Content starts

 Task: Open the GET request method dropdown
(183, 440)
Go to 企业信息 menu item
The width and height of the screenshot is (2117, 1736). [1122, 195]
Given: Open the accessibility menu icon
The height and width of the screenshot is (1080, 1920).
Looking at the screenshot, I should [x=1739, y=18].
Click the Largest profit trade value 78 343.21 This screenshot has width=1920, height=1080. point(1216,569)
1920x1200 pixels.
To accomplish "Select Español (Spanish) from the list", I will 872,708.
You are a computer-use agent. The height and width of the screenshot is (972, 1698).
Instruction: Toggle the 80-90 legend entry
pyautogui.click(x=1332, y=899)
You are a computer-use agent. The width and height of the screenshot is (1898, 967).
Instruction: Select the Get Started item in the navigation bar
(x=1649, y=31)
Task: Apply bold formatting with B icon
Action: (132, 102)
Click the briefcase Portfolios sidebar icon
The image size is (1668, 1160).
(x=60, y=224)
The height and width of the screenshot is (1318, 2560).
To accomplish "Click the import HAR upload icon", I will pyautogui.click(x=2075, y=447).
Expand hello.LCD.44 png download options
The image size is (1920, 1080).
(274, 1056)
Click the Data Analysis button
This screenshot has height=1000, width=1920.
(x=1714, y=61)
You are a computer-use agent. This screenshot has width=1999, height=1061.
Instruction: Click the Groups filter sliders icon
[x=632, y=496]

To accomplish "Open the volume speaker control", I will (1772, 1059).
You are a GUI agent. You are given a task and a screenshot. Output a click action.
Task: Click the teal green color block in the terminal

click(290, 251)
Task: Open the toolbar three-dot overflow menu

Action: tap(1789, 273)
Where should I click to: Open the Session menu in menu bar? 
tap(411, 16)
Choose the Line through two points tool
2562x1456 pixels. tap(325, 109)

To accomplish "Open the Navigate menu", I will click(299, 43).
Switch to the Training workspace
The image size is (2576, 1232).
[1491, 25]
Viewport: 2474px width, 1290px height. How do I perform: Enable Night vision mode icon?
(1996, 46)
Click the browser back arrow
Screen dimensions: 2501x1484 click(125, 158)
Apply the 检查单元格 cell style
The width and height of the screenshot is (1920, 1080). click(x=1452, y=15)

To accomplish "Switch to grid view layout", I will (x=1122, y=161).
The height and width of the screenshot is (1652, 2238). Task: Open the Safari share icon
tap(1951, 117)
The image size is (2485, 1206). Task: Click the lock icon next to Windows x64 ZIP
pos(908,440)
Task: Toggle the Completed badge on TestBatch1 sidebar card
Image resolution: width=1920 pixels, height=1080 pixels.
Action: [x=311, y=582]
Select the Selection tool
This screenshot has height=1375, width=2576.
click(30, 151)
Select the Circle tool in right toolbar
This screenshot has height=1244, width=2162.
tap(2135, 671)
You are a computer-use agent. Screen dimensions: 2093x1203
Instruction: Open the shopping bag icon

Content ends

Beginning at the line with "The image size is (2485, 1206).", write out each line exactly as it stands until the listing ends, and add nothing.

The image size is (2485, 1206). Task: Click the lock icon next to Windows x64 ZIP
pos(908,440)
Task: Toggle the Completed badge on TestBatch1 sidebar card
Image resolution: width=1920 pixels, height=1080 pixels.
Action: [x=311, y=582]
Select the Selection tool
This screenshot has height=1375, width=2576.
click(30, 151)
Select the Circle tool in right toolbar
This screenshot has height=1244, width=2162.
tap(2135, 671)
You are a computer-use agent. Screen dimensions: 2093x1203
Instruction: Open the shopping bag icon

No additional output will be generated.